Scientists discover asthma's potential root cause
Posted on 23/04/2015
A team of scientists have for the first time identified the potential root cause of asthma and an existing drug that offers a new treatment.
Published in Science Translational Medicine, Cardiff University researchers, working in collaboration with scientists at King’s College London and the Mayo Clinic (USA), describe the previously unproven role of the calcium sensing receptor (CaSR) in causing asthma, a disease which affects 300 million people worldwide.
The team, which includes Professor Christopher Corrigan and Professor Jeremy Ward from the Division of Asthma, Allergy and Lung Biology at King’s College London, used mouse models of asthma and human airway tissue from asthmatic and non-asthmatic people to reach their findings.
Crucially, the paper highlights the effectiveness of a class of drugs known as calcilytics in manipulating CaSR to reverse all symptoms associated with the condition. These symptoms include airway narrowing, airway twitchiness and inflammation - all of which contribute to increased breathing difficulty.
“Our findings are incredibly exciting,” said the principal investigator, Professor Daniela Riccardi, from Cardiff University School of Biosciences. “For the first time we have found a link airways inflammation, which can be caused by environmental triggers - such as allergens, cigarette smoke and car fumes – and airways twitchiness in allergic asthma.
“Our paper shows how these triggers release chemicals that activate CaSR in airway tissue and drive asthma symptoms like airway twitchiness, inflammation, and narrowing. Using calcilytics, nebulized directly into the lungs, we show that it is possible to deactivate CaSR and prevent all of these symptoms.”

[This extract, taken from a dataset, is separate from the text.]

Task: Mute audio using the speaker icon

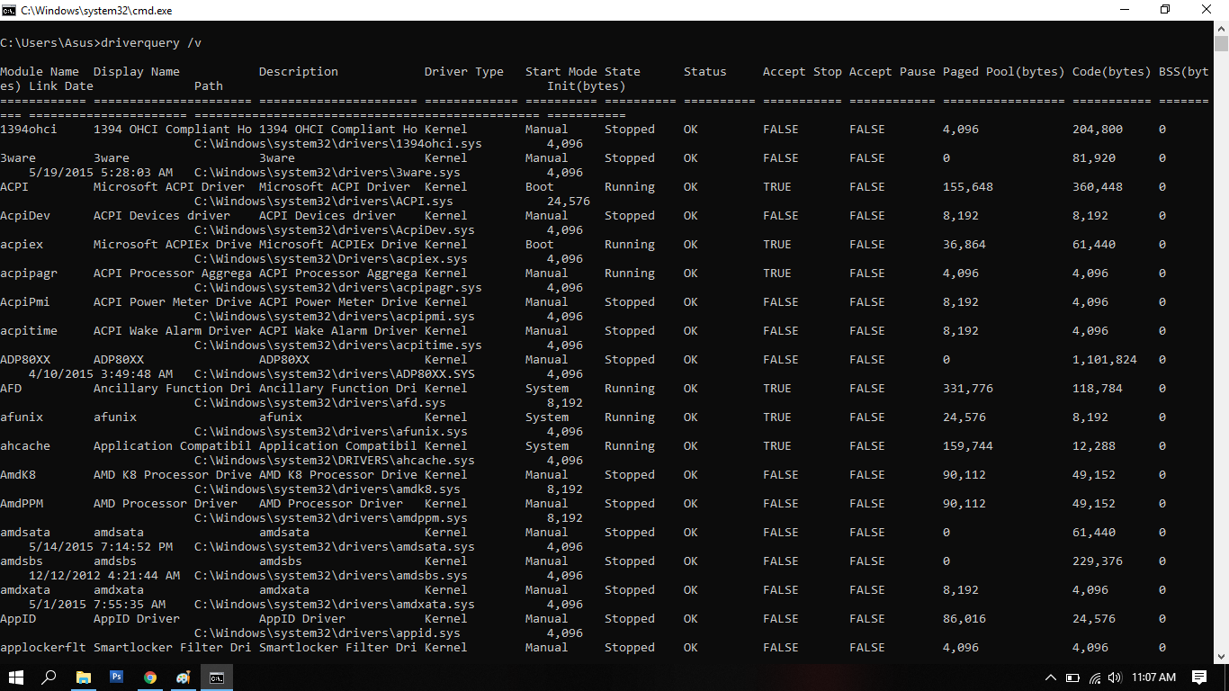Action: (1116, 678)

Dr Samantha Walker, Director of Research and Policy at Asthma UK, who helped fund the research, said: “This hugely exciting discovery enables us, for the first time, to tackle the underlying causes of asthma symptoms. Five per cent of people with asthma don’t respond to current treatments so research breakthroughs could be life changing for hundreds of thousands of people.
“If this research proves successful we may be just a few years away from a new treatment for asthma, and we urgently need further investment to take it further through clinical trials. Asthma research is chronically underfunded; there have only been a handful of new treatments developed in the last 50 years so the importance of investment in research like this is absolutely essential.”
While asthma is well controlled in some people, around one-in-twelve patients respond poorly to current treatments. This significant minority accounts for around 90% of healthcare costs associated with the condition.
The identification of CaSR in airway tissue means that the potential for treatment of other inflammatory lung diseases beyond asthma is immense. These include chronic obstructive pulmonary disease (COPD) and chronic bronchitis, for which currently there exists no cure. It is predicted that by 2020 these diseases will be the third biggest killers worldwide.
The team is now seeking funding to determine the efficacy of calcilytic drugs in treating asthmas that are especially difficult to treat, particularly steroid-resistant and influenza-exacerbated asthma, and to test these drugs in patients with asthma.
Calcilytics were first developed for the treatment of osteoporosis around 15 years ago with the aim of strengthening deteriorating bone by targeting CaSR to induce the release of an anabolic hormone. Although clinically safe and well tolerated in people, calcilytics proved unsuccessful in treating osteoporosis.
But this latest breakthrough has provided researchers with the unique opportunity to re-purpose these drugs, potentially accelerating the time it takes for them to be approved for use asthma patients. Once funding has been secured, the group aim to be trialling the drugs on humans within two years.
“If we can prove that calcilytics are safe when administered directly to the lung in people, then in five years we could be in a position to treat patients and potentially stop asthma from happening in the first place,” added Professor Riccardi.
The study was part-funded by Asthma UK, the Cardiff Partnership Fund and a BBSRC ‘Sparking Impact’ award.